SSH (Secure Shell) is one of the safest options for remote login on Linux computers. However, there is always room for improvement to enhance the security of this technology.
Although I have been using SSH for many years, I am aware of the various threats and the number of attempts made to access my server during this period. I want to ensure that all Linux users are aware of the necessary security measures they should implement on their computers to enhance system security.
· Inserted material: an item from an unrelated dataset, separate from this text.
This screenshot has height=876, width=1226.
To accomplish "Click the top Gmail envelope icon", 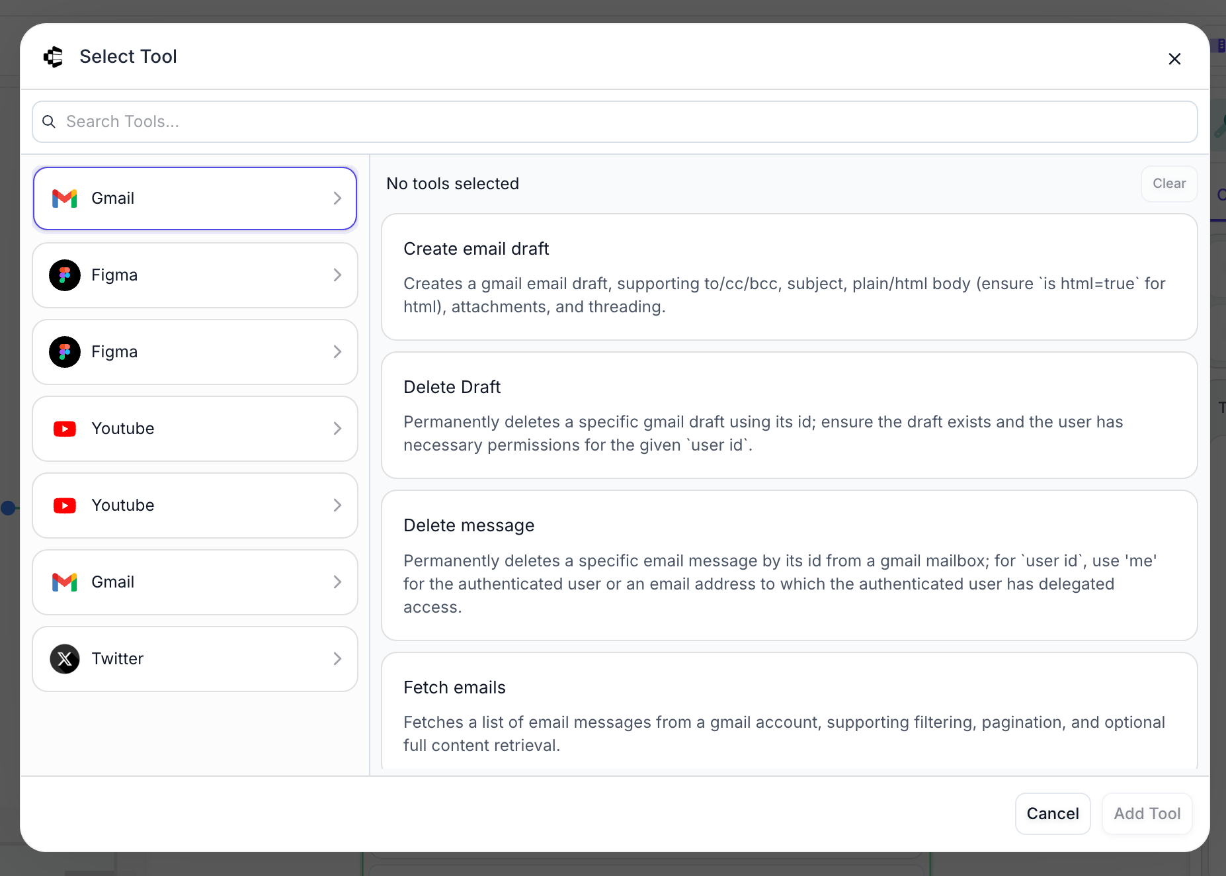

Of course, the best option is a VPN connection, which I have described in detail at this link.
Install Fail2ban
With Fail2ban, you have the ability to block any unwanted traffic to your server. Fail2ban accomplishes this by creating a jail, known as “jail.local,” where it stores unauthorized SSH logins for a certain duration of time. Typically, the jail files (jail.local) can be found in the /etc/fail2ban/ directory and may resemble the following example:
[sshd]
enabled = true
port = ssh
filter = sshd
logpath = /var/log/auth.log
maxretry = 3
findtime = 300
bantime = 28800
ignoreip=127.0.0.1
For Debian Linux install: sudo apt-get install Fail2ban -y
For Fedora Linux: sudo dnf install Fail2ban -y
Change the default port
The default SSH port is port 22, but it is advisable to change this port for security reasons. This can be done by modifying the /etc/ssh/sshd_config configuration file. I recommend using ports that are different from the default ones, such as 2222 or 2124. By doing so, it will be difficult for potential attackers to identify the port.
Block users with empty passwords
You probably don’t have users with empty passwords in your system, but it’s better to be safe than sorry. If someone discovers that you have such a user, they will be able to easily gain access to your computer. To prevent this situation, make sure to change the /etc/ssh/sshd_config file:
#PermitEmptyPasswords no
Change this line to: PermitEmptyPassword no
Save and close the file, then restart SSH.
Limit logins to specific IP addresses
It is good practice to limit the IP addresses that can log into your system. If you only have one person who will connect remotely to the server, assign him or her an IP number in the /etc/hosts.allow file.
Open the file in your favorite editor and add the lines at the bottom:
sshd: 192.168.1.62
If you have more users, add lines
sshd: 192.168.1.62, 192.168.1.11, 192.168.1.12, 192.168.1.13, 192.168.1.14
Save and close the file.
Use SSH key authentication
The importance of SSH key authentication cannot be overstated. I’ve already shown how this technique is set up in another article , so be sure to read that piece and implement this tactic. When combined with Fail2ban, SSH key authentication is a great way to prevent unwanted SSH logins.
Five simple ways to secure SSH on both Linux desktops and servers. Just because the word secure appears in SSH doesn’t mean it should be viewed as a means to a secure end. With a little extra configuration, your SSH logins will be better protected from bad actors who roam the Internet looking for access to systems.